# Fumagilin-B in Pollen Patties



## Keith Jarrett (Dec 10, 2006)

Matt Beekman said:


> I was wondering if anyone out there has has any experience mixing Fumagilin-B in there pollen patties. /QUOTE]
> 
> Yes, I know guys running full strength with no adverse effects.


----------



## high rate of speed (Jan 4, 2008)

Yes, but how fast does it break down?Thats the million $ question.


----------



## Matt Beekman (Dec 15, 2007)

*Break Down*

Great question High Rate of Speed. Does it break down due to temps. or exposure to sunlight?


----------



## Keith Jarrett (Dec 10, 2006)

OR, because it has been exposed to syrup?

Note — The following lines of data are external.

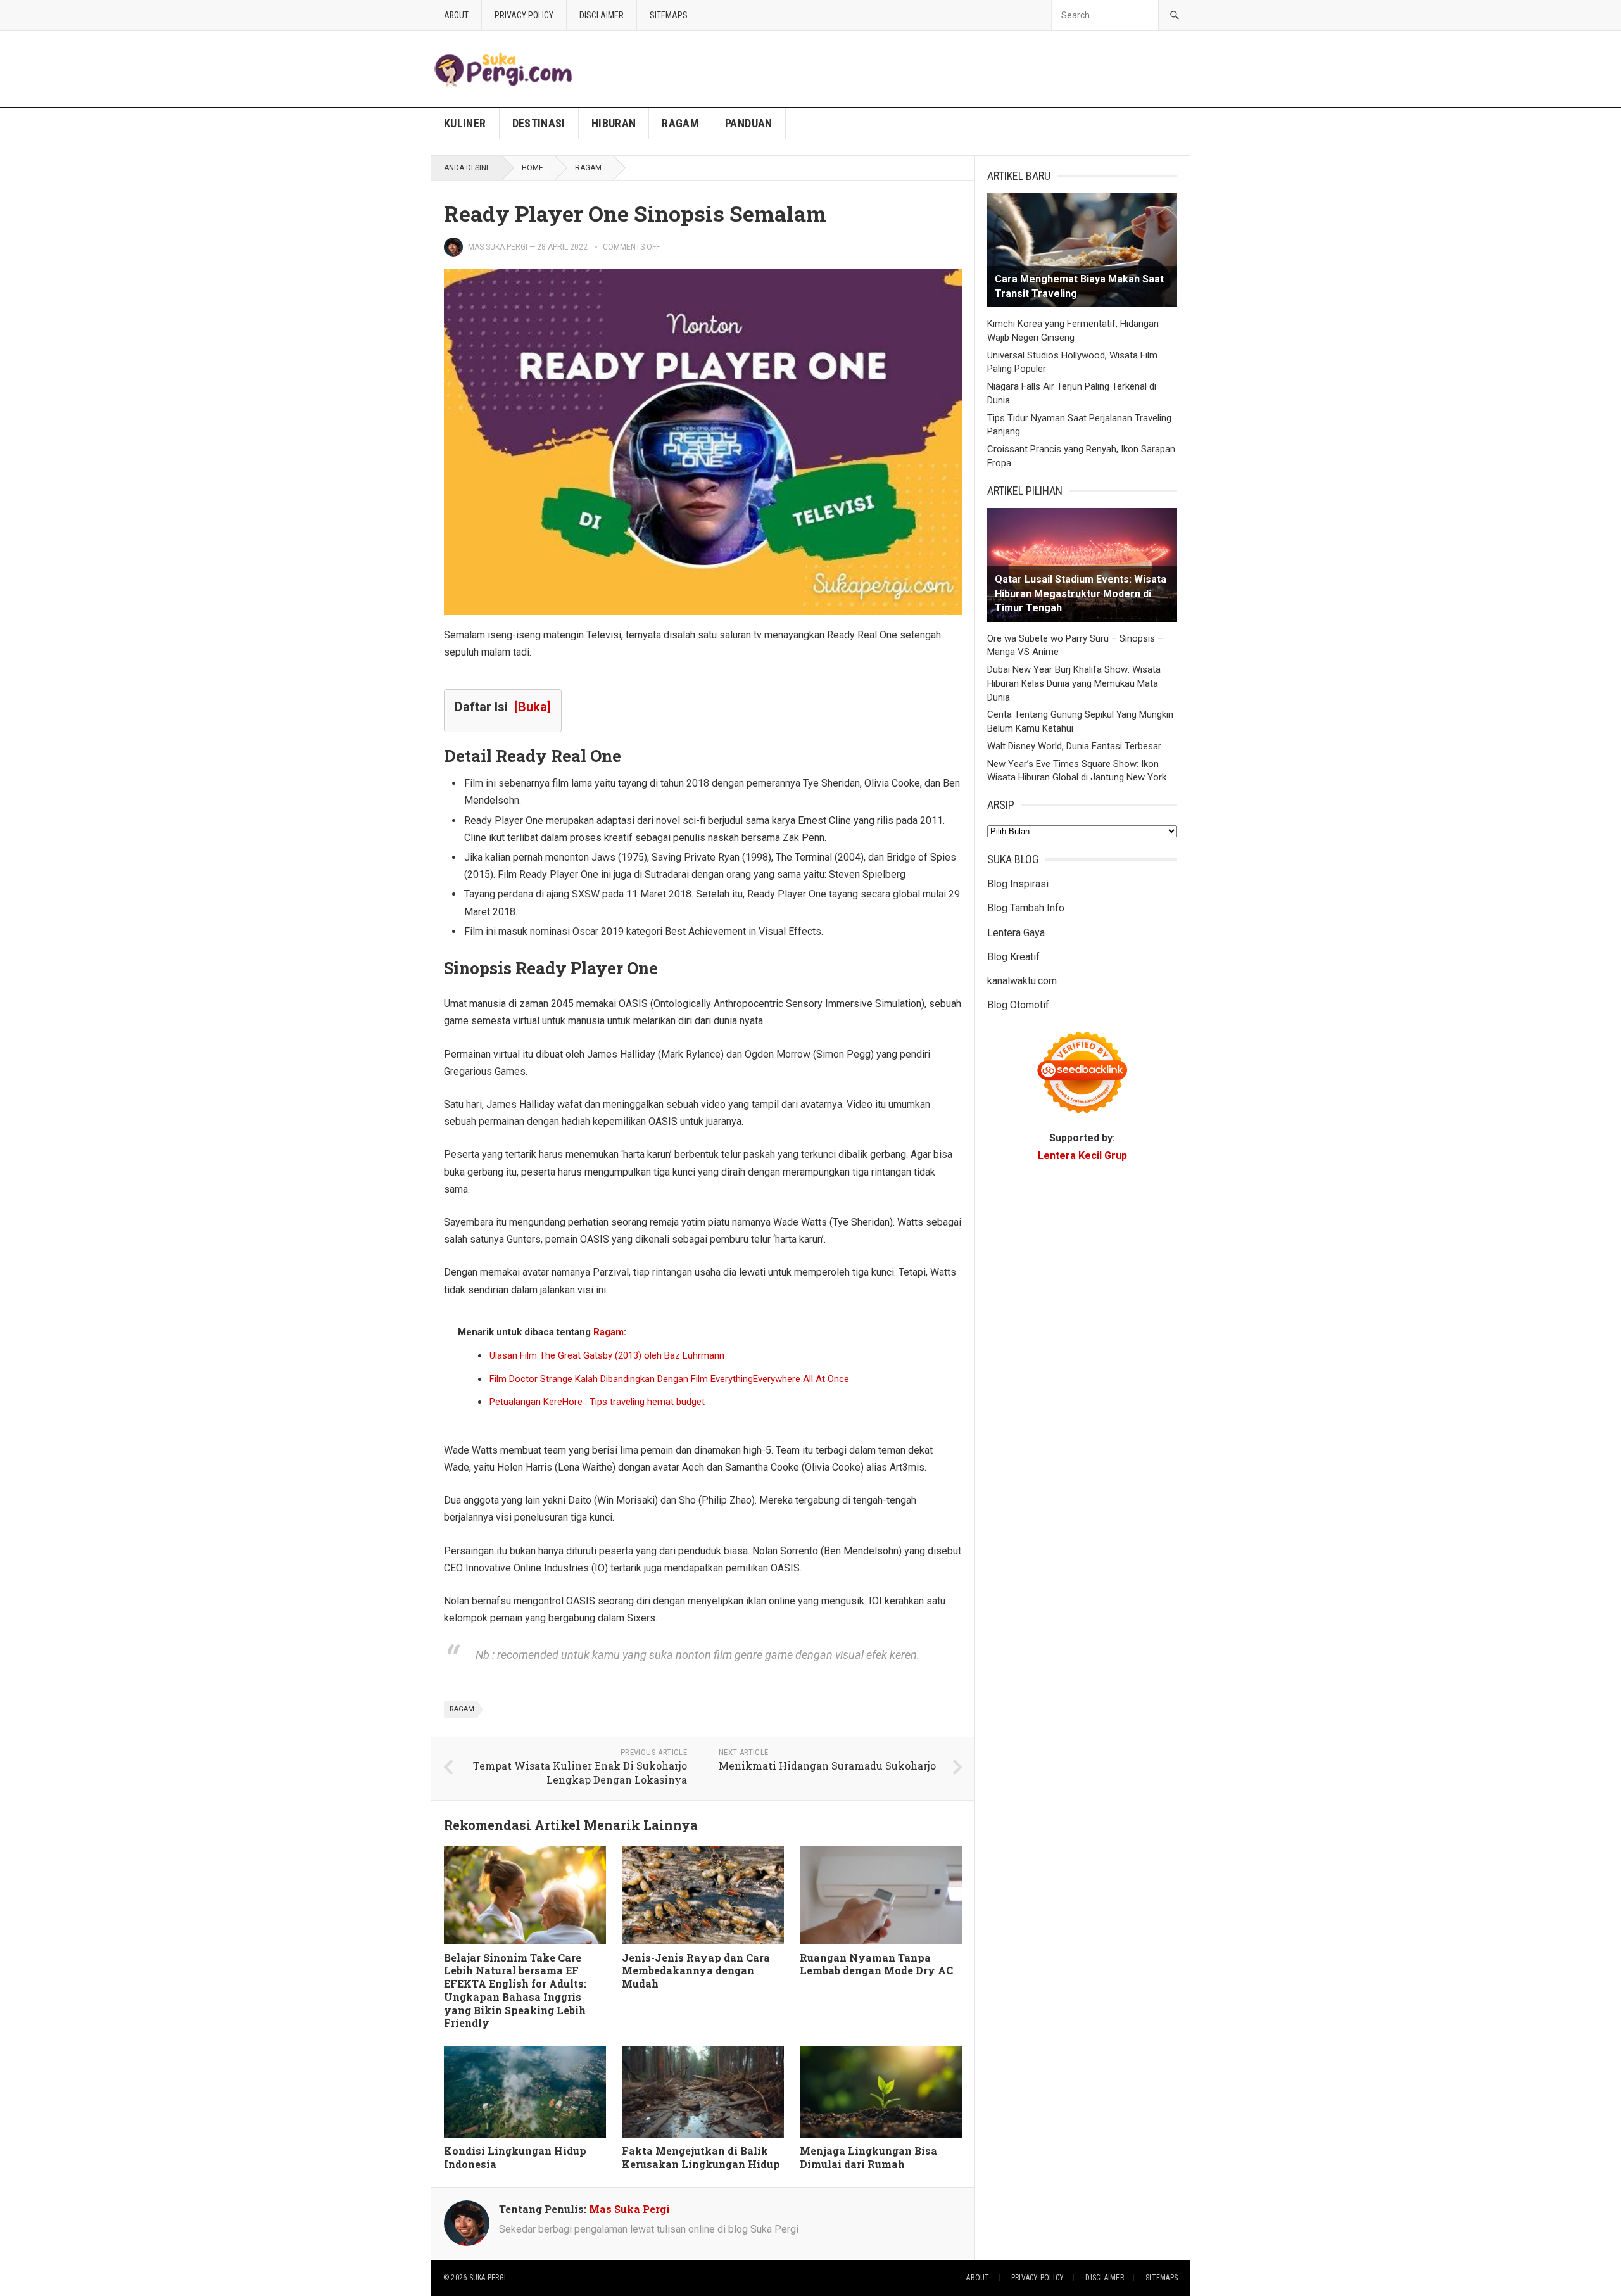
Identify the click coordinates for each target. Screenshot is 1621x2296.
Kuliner (465, 123)
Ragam (680, 123)
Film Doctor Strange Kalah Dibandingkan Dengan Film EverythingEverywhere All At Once (669, 1379)
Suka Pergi (487, 2277)
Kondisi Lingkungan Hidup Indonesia (515, 2157)
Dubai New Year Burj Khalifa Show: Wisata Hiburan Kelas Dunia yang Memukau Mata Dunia (1074, 683)
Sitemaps (669, 15)
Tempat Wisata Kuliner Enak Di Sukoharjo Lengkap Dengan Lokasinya (580, 1773)
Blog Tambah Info (1025, 908)
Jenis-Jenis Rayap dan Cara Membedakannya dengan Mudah (696, 1971)
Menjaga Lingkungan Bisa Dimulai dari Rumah (868, 2157)
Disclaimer (601, 15)
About (456, 15)
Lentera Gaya (1016, 933)
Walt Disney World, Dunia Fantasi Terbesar (1074, 746)
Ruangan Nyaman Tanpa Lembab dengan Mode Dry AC (876, 1964)
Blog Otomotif (1018, 1005)
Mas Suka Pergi (497, 247)
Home (532, 167)
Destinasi (538, 123)
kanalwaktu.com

Heck Lou, you got a million bucks to the question.


----------



## BEES4U (Oct 10, 2007)

*mixing Fumagilin-B in there pollen patties*

The manufacturer was considering doing some tests.
Why not feed it in 2:1 syrup and put it where it belongs in the proximety of the brood nest?
Ernie


----------



## Keith Jarrett (Dec 10, 2006)

Ernie,

What if the bees don't need syrup?

What if you have two thousand hives and you would like to eliminate a few steps.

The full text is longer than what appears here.